Se ele vivesse no Brasil, nos EUA ou na Espanha, provavelmente não estaria tão próximo do poder." É notável que em entrevistas, quando fala de sua carreira, Maradona se refira a si mesmo na terceira pessoa. Mas quando relata de seus problemas com as drogas, fala de si próprio. Quevedo diz que existem dois Maradonas, um "positivo" e outro "negativo".

"Há o ídolo, o jogador que mais alegrias nos deu. E há o do excesso, que se droga, que é arrogante, que come demais, que opina sobre tudo." O sociólogo diz que esse Maradona falastrão cansa os argentinos. "Há o desejo de que viva, mas também há o desejo de que se cale, de que amadureça e que deixe de ser o centro de tantas polêmicas. Tudo o que ele faz se transforma num novelão." No entanto, ele acha difícil que isso aconteça. "A Argentina está cheia de história de gente que foi à África e que, não sabendo como se comunicar, disse a palavra 'Maradona!', e então se abriram todas as portas. Existe a mitologia de que o mundo se rende a ele." Quevedo diz que há um pacto de amor incondicional entre o torcedor argentino e ele, que cumpriu o sonho de ser campeão mundial, de vencer a Inglaterra depois da Guerra das Malvinas, de fazer o gol mais bonito de todas as Copas. Nem as atitudes mais destemperadas de Maradona, como atirar contra repórteres que se aglomeravam na frente de sua casa, em 94, foram suficientes para ofuscar seu brilhantismo.

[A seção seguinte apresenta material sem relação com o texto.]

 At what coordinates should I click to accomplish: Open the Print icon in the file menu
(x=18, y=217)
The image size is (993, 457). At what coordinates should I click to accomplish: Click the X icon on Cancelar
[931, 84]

O sociólogo afirma que mesmo na hipótese de que o Maradona "negativo" cresça-- se ele continuar vivendo imprudentemente--, a única coisa que não diminuirá é o amor das torcidas de futebol pelo homem que mais alegrias deu à Argentina. Assim como se dizia de Evita, segundo Urribarri, "ele é eterno na alma de seu povo". Ou ainda, segundo o próprio Maradona, "la pelota no se mancha" (a bola não ficará manchada).